Dalam bingkai ini, reshuffle kabinet yang dilakukan oleh Presiden Prabowo Subianto dapat diibaratkan sebagai mandi safar politik: sebuah usaha membersihkan tubuh pemerintahan dari noda lama, sekaligus menyiapkan bahtera negara untuk berlayar lebih jauh di samudera kekuasaan.
Dalam tradisi politik modern, reshuffle kabinet sering dipahami sebagai langkah teknokratis untuk memperkuat kinerja pemerintahan. Namun di balik itu, ia juga adalah ritual politik. Pepatah Melayu mengingatkan, _“air yang keruh jangan dibiarkan mengalir, nanti merusak sawah di hilir.”_ Demikian pula, bila ada menteri yang gagal, terseret konflik kepentingan, atau mengabaikan amanah rakyat, maka ia mesti diganti.

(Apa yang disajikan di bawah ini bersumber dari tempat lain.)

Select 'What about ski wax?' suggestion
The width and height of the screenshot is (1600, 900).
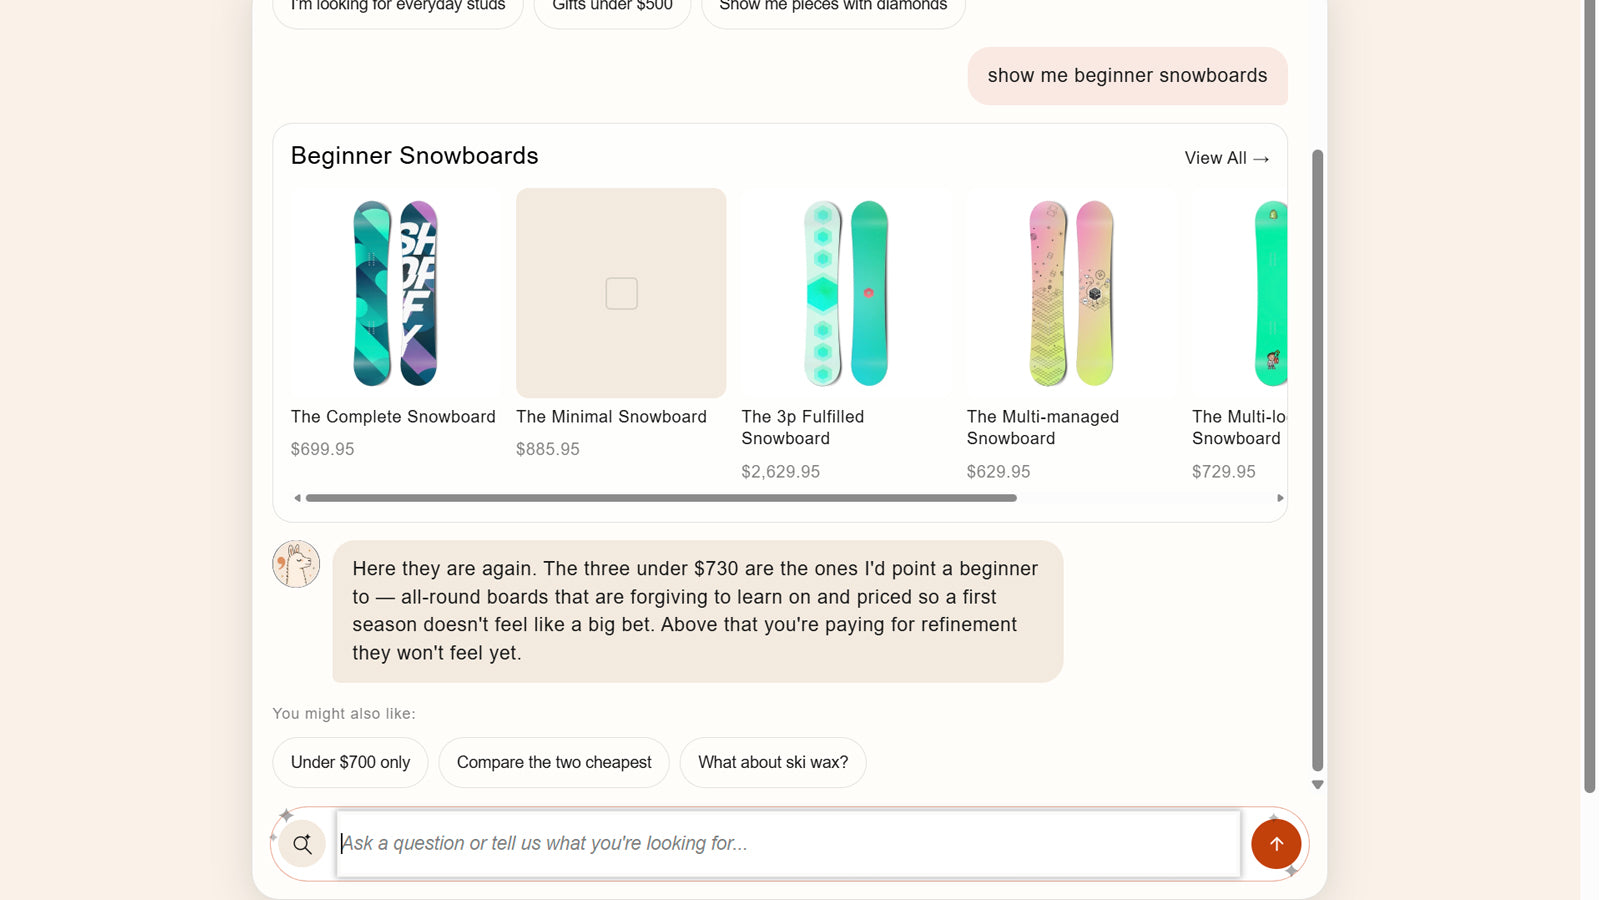773,762
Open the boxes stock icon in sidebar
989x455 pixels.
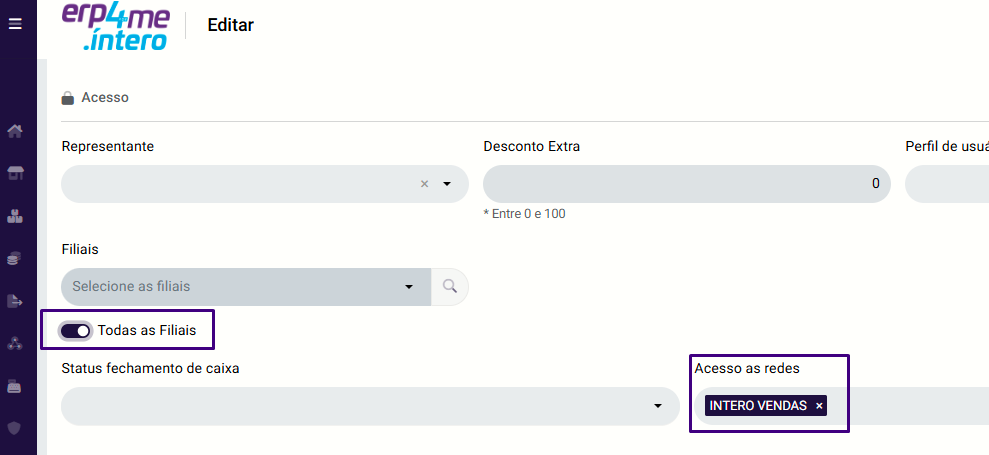(x=15, y=216)
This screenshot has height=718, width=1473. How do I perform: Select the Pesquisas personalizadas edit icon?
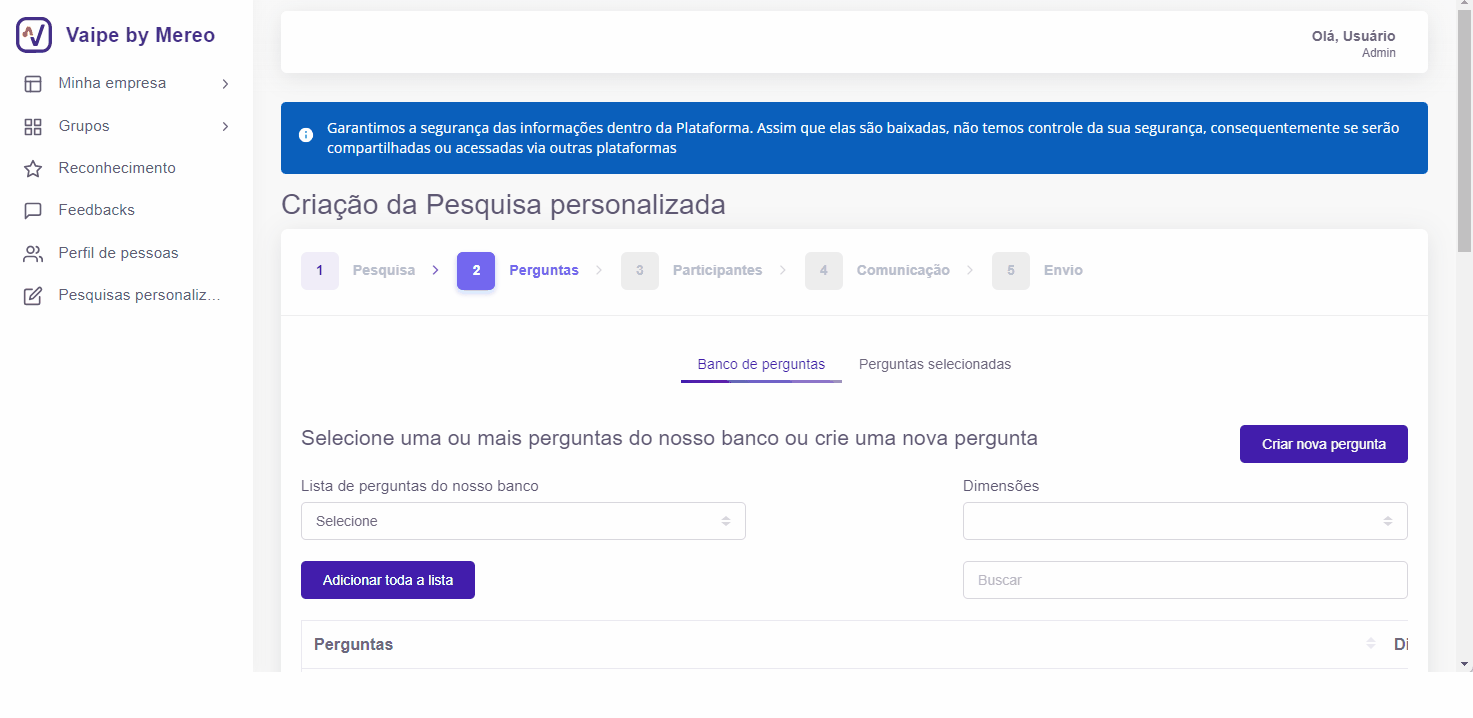(x=33, y=294)
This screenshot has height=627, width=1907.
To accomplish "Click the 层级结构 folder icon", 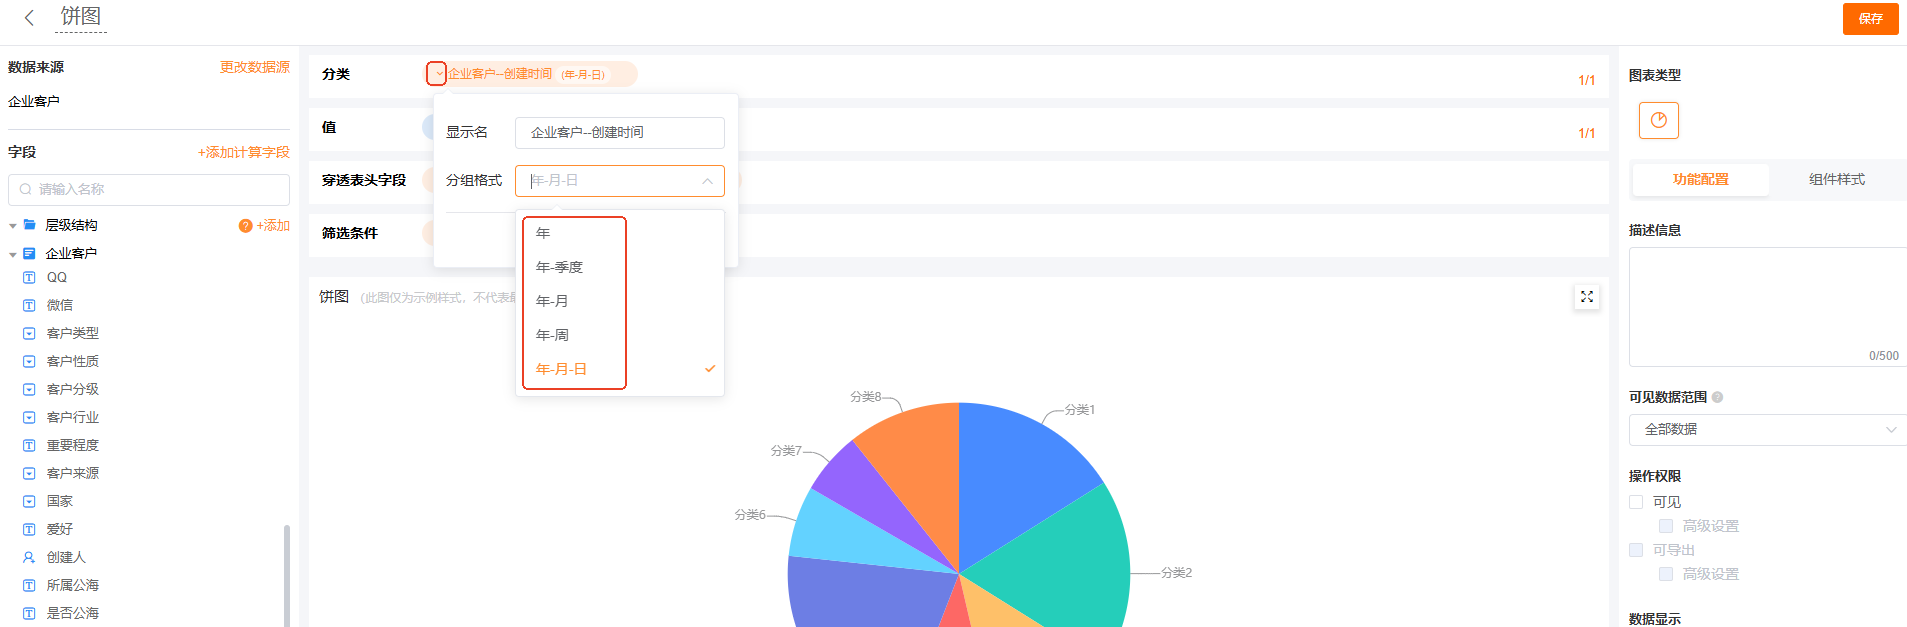I will point(30,226).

Bagi Prabowo, reshuffle bukan hanya soal mengganti nama, melainkan upaya menjaga marwah kepemimpinan. Kabinet yang tidak solid akan membuat bahtera pemerintahan oleng. Karena itu, proses ini layaknya menyapu laman rumah, membuang dedaunan kering dan ranting yang berserakan agar halaman kembali rapi.
Namun reshuffle kabinet di Indonesia tidak pernah steril dari politik. Sistem presidensial kita dibangun di atas koalisi besar yang kerap berlapis kepentingan. Di titik ini, reshuffle sering ditafsirkan sebagai *panggung bagi pembagian kursi.